WASHINGTON (Legal Newsline) - The Federal Trade Commission has approved the filing of a joint amicus brief with the U.S. Department of Justice in an antitrust case involving Ritz Camera.
The case, currently in the U.S. Court of Appeals for the Federal Circuit, concerns whether the appeals court should affirm a district court's holding that Ritz camera, a direct purchaser of the defendant's products, has standing under the antitrust laws to seek damages.
According to the FTC, the claim is "for overcharges resulting from a monopoly obtained through the enforcement of patents secured through fraud."
According to court documents, Ritz claims that SanDisk monopolized the market for NAND flash memory products in violation of the Sherman Act, enabling SanDisk to charge higher prices for NAND flash memory.
Ritz alleges that SanDisk's founder tortiously converted flash memory technology from his former employer and obtained the patents at issue by intentionally failing to disclose invalidating prior art and making affirmative misrepresentations to the PTO.
Ritz also alleges that SanDisk brought infringement actions based on these invalid patents "so as to exclude competition."

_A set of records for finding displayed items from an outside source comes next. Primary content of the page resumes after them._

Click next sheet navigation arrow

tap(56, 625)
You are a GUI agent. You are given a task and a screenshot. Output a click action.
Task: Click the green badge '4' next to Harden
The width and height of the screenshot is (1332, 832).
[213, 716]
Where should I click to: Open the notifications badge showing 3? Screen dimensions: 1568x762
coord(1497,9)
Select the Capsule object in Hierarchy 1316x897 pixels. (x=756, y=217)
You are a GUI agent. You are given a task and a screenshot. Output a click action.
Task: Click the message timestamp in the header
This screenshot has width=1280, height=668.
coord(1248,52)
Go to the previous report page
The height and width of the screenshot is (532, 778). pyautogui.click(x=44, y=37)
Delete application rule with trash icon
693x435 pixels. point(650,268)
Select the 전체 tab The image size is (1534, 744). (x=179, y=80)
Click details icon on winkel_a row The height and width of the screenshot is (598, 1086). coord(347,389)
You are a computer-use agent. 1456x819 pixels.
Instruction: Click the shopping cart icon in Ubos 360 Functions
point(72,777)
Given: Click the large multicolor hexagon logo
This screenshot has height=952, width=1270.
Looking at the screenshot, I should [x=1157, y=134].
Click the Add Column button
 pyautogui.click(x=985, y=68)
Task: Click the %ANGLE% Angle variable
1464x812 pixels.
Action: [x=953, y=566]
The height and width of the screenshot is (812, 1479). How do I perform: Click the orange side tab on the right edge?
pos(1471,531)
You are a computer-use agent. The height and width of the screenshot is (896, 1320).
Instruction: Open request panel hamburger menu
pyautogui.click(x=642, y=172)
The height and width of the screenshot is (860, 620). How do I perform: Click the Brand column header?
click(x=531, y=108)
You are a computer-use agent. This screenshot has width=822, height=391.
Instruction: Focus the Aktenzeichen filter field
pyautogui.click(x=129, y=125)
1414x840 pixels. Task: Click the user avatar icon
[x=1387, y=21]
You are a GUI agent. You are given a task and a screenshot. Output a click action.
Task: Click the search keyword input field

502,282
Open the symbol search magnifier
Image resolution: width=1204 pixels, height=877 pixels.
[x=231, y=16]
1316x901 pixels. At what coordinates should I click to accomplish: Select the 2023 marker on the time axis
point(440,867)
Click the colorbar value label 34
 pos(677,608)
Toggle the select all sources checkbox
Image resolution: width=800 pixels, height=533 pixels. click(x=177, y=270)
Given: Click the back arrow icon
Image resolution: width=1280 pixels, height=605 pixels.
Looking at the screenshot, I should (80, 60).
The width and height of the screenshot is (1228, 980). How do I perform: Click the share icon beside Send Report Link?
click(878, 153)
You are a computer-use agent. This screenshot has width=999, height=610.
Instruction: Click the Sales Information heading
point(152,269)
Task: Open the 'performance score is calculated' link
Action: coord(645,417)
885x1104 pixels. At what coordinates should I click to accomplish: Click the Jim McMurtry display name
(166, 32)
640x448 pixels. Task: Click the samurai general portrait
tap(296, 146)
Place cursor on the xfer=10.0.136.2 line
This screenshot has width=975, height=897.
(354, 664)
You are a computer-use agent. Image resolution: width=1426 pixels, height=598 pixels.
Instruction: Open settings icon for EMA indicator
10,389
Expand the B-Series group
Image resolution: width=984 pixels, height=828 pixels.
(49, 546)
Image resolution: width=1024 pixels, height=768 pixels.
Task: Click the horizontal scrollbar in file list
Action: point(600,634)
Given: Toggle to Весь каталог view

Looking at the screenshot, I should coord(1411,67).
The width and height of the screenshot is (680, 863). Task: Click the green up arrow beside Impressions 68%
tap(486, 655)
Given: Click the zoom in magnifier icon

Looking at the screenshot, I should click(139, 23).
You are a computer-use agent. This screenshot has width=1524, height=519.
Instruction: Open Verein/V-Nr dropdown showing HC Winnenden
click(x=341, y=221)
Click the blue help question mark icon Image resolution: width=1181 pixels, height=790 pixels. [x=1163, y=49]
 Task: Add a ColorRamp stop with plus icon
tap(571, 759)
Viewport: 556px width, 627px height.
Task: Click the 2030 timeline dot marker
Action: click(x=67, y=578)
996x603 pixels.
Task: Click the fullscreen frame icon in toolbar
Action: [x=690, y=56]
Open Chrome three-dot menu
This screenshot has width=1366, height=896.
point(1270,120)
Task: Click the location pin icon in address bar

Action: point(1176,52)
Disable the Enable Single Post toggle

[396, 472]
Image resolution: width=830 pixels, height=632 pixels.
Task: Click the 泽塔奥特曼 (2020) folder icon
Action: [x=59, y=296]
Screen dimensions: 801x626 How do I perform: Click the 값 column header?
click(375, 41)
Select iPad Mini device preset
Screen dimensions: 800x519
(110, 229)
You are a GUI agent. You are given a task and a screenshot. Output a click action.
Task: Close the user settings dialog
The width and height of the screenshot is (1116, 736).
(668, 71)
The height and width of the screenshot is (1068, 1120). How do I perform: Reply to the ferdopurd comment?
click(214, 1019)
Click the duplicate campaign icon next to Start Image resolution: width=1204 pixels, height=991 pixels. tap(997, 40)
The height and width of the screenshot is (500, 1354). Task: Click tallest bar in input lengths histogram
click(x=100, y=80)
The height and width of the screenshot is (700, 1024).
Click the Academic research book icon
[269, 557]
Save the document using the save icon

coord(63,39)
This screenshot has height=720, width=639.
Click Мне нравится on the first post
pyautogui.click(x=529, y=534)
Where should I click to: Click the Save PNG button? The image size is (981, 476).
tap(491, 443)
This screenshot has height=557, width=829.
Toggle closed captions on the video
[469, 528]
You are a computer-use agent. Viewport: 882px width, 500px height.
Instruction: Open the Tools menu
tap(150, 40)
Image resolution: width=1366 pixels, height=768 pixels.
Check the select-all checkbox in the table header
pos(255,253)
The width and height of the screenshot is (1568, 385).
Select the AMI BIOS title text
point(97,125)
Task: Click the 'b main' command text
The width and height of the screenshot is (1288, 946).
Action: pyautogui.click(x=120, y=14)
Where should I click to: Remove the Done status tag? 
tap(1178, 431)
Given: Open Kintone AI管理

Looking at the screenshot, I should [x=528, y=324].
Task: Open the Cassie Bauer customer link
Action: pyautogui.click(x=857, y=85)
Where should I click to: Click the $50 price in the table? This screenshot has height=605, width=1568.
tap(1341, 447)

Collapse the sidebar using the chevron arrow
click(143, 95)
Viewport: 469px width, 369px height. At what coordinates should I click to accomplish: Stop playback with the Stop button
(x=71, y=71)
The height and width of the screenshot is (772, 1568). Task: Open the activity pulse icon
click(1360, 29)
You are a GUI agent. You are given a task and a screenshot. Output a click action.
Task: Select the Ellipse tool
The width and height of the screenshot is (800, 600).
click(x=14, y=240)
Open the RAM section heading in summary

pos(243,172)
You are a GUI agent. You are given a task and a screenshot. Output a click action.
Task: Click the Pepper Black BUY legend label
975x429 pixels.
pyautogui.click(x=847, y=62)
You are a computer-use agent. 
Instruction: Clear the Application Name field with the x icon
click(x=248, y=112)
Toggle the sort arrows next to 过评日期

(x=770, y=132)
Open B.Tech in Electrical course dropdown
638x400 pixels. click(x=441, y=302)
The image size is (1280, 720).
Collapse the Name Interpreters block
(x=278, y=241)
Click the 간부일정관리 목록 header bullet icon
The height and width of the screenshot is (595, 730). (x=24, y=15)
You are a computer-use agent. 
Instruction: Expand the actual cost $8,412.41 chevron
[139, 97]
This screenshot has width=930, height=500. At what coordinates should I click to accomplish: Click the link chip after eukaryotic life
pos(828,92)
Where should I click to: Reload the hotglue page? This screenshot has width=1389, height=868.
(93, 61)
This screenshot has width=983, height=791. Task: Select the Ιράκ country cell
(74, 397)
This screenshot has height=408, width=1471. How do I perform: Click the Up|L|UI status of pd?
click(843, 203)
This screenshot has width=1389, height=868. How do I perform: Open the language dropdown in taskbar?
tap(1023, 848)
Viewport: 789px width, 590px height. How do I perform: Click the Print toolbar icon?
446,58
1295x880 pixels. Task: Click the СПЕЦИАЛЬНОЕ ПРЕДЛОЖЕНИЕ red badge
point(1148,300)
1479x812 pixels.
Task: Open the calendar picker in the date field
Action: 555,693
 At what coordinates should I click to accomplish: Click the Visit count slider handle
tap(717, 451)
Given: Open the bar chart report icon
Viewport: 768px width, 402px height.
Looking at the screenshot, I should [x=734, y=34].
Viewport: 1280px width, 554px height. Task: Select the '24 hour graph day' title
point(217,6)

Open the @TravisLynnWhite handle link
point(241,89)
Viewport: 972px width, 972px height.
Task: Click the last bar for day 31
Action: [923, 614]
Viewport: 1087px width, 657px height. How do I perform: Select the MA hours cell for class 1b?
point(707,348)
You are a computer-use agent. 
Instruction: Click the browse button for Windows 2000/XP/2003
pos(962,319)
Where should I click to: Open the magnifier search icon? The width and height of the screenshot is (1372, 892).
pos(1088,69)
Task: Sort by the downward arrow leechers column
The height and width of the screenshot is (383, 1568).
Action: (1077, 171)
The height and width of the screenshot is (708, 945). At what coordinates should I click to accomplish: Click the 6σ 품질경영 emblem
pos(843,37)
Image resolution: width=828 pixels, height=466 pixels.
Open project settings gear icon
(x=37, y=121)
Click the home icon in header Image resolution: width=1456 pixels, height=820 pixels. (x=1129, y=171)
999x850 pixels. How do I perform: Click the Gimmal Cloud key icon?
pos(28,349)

SanDisk asked for a dismissal of the monopolization claim for failure to state a claim. It argued that Ritz lacks antitrust standing and that the complaint fails to allege a relevant antitrust market.
The federal district court denied the motion to dismiss. The district court rejected SanDisk's contention that granting the claim by Ritz would result in "an avalanche of patent challenges."
The FTC and DOJ state the government has an interest in this case to the extent that they have a strong interest in the enforcement and litigation of antitrust laws. Their filing said, "This interest includes the proper interpretation of Section 4 of the Clayton Act, 15 U.S.C. § 15, which authorizes civil damages claims by 'any person who shall be injured in his business or property' by an antitrust violation. This brief addresses the circumstances in which Section 4 authorizes direct purchasers to recover overcharge damages resulting from a monopoly obtained and maintained through enforcement of a fraudulently procured patent."